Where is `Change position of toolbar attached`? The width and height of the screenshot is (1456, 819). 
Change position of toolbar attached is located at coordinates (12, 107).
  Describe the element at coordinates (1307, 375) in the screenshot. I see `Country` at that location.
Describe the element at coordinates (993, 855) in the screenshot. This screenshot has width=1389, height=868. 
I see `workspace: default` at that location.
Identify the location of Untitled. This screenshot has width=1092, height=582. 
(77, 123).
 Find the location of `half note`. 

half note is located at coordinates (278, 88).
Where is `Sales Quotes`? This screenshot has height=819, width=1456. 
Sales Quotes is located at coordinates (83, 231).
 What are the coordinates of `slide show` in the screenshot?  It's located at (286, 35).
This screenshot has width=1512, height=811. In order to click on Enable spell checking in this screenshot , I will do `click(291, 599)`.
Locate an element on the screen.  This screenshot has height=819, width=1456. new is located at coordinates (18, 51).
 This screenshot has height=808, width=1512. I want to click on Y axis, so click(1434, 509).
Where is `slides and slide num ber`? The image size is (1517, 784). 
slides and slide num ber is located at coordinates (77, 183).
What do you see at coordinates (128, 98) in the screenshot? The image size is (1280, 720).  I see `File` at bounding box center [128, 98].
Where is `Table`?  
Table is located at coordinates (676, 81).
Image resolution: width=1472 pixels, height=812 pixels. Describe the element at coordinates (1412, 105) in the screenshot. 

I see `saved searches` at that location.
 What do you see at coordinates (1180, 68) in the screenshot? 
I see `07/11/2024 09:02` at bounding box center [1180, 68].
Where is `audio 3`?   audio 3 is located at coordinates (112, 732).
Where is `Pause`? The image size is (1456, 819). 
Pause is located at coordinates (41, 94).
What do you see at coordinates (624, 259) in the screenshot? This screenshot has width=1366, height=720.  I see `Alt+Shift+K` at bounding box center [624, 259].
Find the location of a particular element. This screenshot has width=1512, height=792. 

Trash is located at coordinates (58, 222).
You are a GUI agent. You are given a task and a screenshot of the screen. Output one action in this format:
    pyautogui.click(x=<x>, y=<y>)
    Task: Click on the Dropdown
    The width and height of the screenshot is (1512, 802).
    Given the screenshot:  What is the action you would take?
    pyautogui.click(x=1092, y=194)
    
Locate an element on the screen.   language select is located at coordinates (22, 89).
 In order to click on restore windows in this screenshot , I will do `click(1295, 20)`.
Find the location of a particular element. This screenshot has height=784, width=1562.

==========

● WHAT TO WORK ON
Rewrite all of the records above, substituting "Where can I find" for every occurrence of "Where is" and leaving everything else the same.

● RESULT FOR THIS TASK
Where can I find `Change position of toolbar attached`? The width and height of the screenshot is (1456, 819). 
Change position of toolbar attached is located at coordinates (12, 107).
  Describe the element at coordinates (1307, 375) in the screenshot. I see `Country` at that location.
Describe the element at coordinates (993, 855) in the screenshot. This screenshot has width=1389, height=868. 
I see `workspace: default` at that location.
Identify the location of Untitled. This screenshot has width=1092, height=582. 
(77, 123).
 Find the location of `half note`. 

half note is located at coordinates (278, 88).
Where can I find `Sales Quotes`? This screenshot has height=819, width=1456. 
Sales Quotes is located at coordinates (83, 231).
 What are the coordinates of `slide show` in the screenshot?  It's located at (286, 35).
This screenshot has width=1512, height=811. In order to click on Enable spell checking in this screenshot , I will do `click(291, 599)`.
Locate an element on the screen.  This screenshot has height=819, width=1456. new is located at coordinates (18, 51).
 This screenshot has height=808, width=1512. I want to click on Y axis, so click(1434, 509).
Where can I find `slides and slide num ber`? The image size is (1517, 784). 
slides and slide num ber is located at coordinates (77, 183).
What do you see at coordinates (128, 98) in the screenshot? The image size is (1280, 720).  I see `File` at bounding box center [128, 98].
Where can I find `Table`?  
Table is located at coordinates (676, 81).
Image resolution: width=1472 pixels, height=812 pixels. Describe the element at coordinates (1412, 105) in the screenshot. 

I see `saved searches` at that location.
 What do you see at coordinates (1180, 68) in the screenshot? 
I see `07/11/2024 09:02` at bounding box center [1180, 68].
Where can I find `audio 3`?   audio 3 is located at coordinates (112, 732).
Where can I find `Pause`? The image size is (1456, 819). 
Pause is located at coordinates (41, 94).
What do you see at coordinates (624, 259) in the screenshot? This screenshot has width=1366, height=720.  I see `Alt+Shift+K` at bounding box center [624, 259].
Find the location of a particular element. This screenshot has width=1512, height=792. 

Trash is located at coordinates (58, 222).
You are a GUI agent. You are given a task and a screenshot of the screen. Output one action in this format:
    pyautogui.click(x=<x>, y=<y>)
    Task: Click on the Dropdown
    The width and height of the screenshot is (1512, 802).
    Given the screenshot:  What is the action you would take?
    pyautogui.click(x=1092, y=194)
    
Locate an element on the screen.   language select is located at coordinates (22, 89).
 In order to click on restore windows in this screenshot , I will do `click(1295, 20)`.
Find the location of a particular element. This screenshot has height=784, width=1562.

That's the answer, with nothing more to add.